I've been dreaming of a tool which resembles this, at least in spirit.
I want to figure out how to structure a codebase such that a failing test can spit out a CID for that failure such that it can be remotely recreated (you'd have to be running ipfs so that the remote party can pull the content from you, or maybe you push it to some kind of hub before you share it).
It would be the files relevant to that failure--both code files and data files, stdin, env vars... a reproducible build of a test result.
It would be handy for reporting bugs or getting LLM help. The remote party could respond with a similar "try this" hash which the tooling would then understand how to apply (fetching the necessary bits from their machine, or the hub). Sort of like how Unison resolves functions by cryptographic hash, except this is a link to a function call, so it's got inputs and outputs too.
Of course that's a long way from vomiting everything into a text file, I need to establish functional dependency at as small a granularity as possible, but this feels like the first step on a path that eventually gets us there.
Hmm, you could probably make a proof of concept on a weekend specifically in the typescript/JavaScript ecosystem, as it's already heavily reliant on bundlers.
The process could be
1. defining a new/temporary bundler entry point
2. copying the failing code into the file
3. Bundle without minification
It'd probably be best to reduce scope by limiting it to a specific testing framework and make it via an extension, i.e. jest
You're talking sense, but I'm kinda wanting to do it at the subprocess level so that caller and callee need not use the same language (I was talking in terms of tests but tests are just a special kind of function).

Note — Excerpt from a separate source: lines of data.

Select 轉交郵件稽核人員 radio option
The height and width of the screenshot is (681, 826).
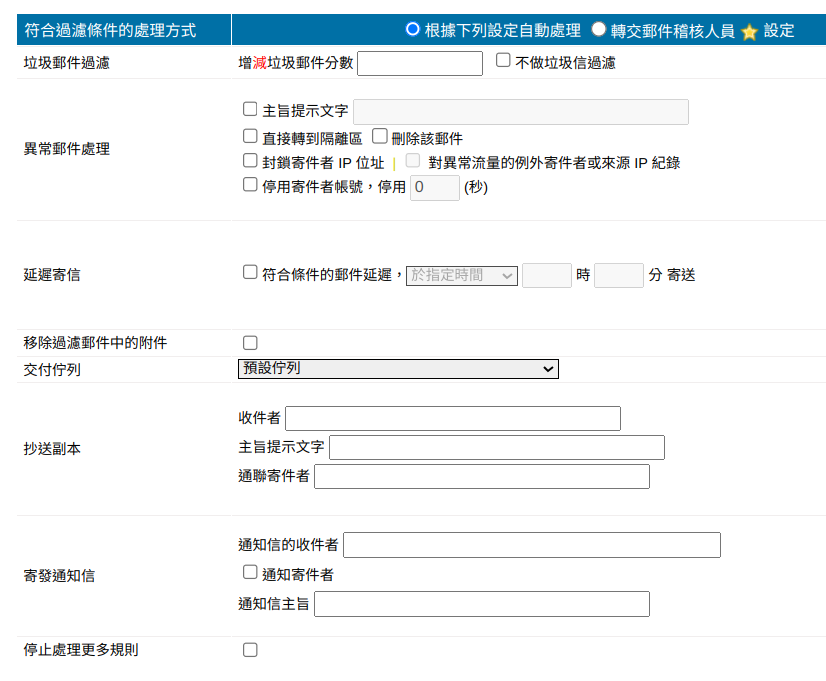[x=598, y=29]
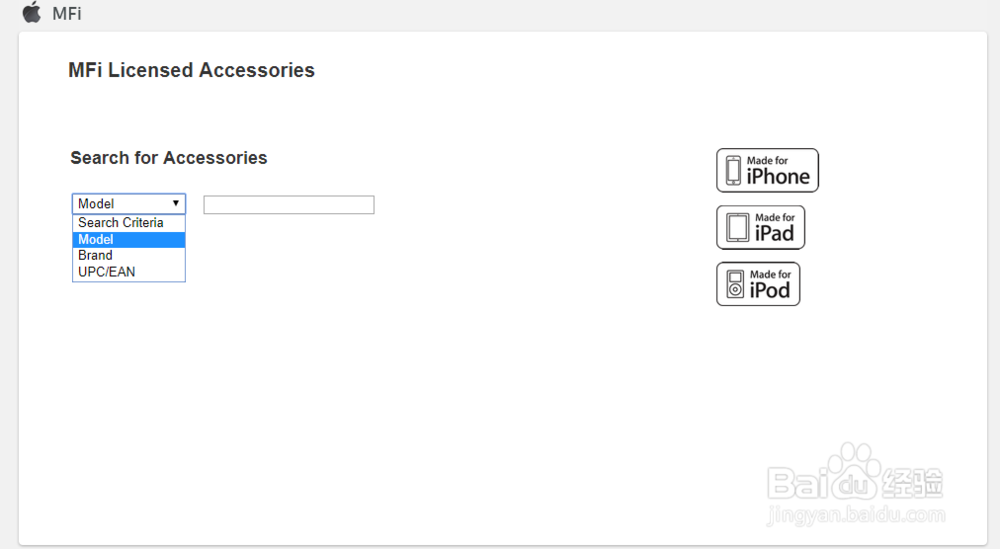Click the jingyan.baidu.com watermark text
The image size is (1000, 549).
856,515
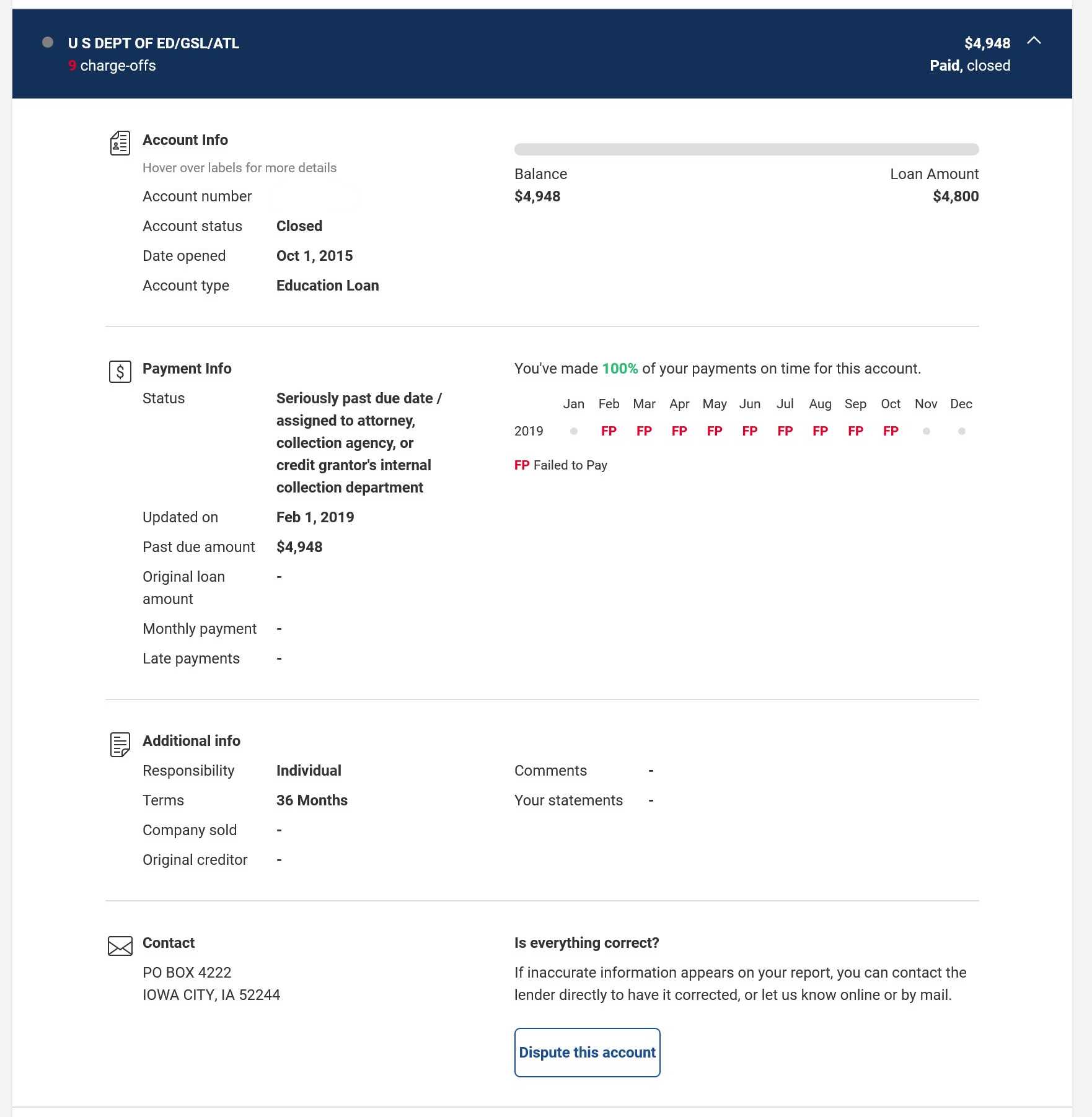Click the Original creditor label
This screenshot has width=1092, height=1117.
click(x=195, y=860)
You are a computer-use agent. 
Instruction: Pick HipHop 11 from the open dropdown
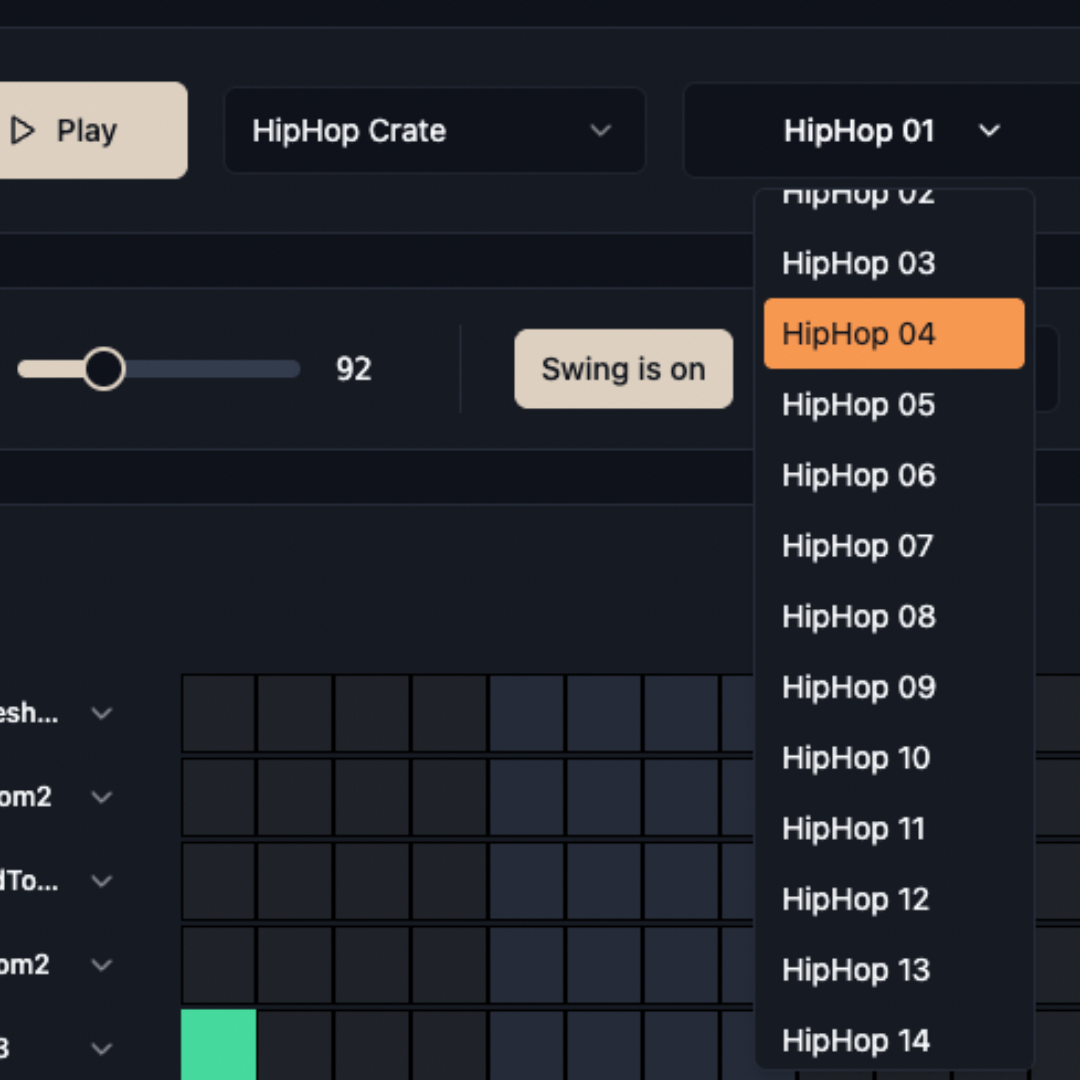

Whether to use nodejs or python or rust (and which version thereof) will be as much a part of the bundled function as its code. I figure I'll wrap nix so it can replicate the environments, then I'll just have to do the runtime stuff.
It'd be nice if something similar were available to traverse, say, directories of writings in Markdown, Word, LibreOffice, etc., and output a single text file so I have all my writings in one place. Plus allow plug-ins to extract from more exotic file types not originally included.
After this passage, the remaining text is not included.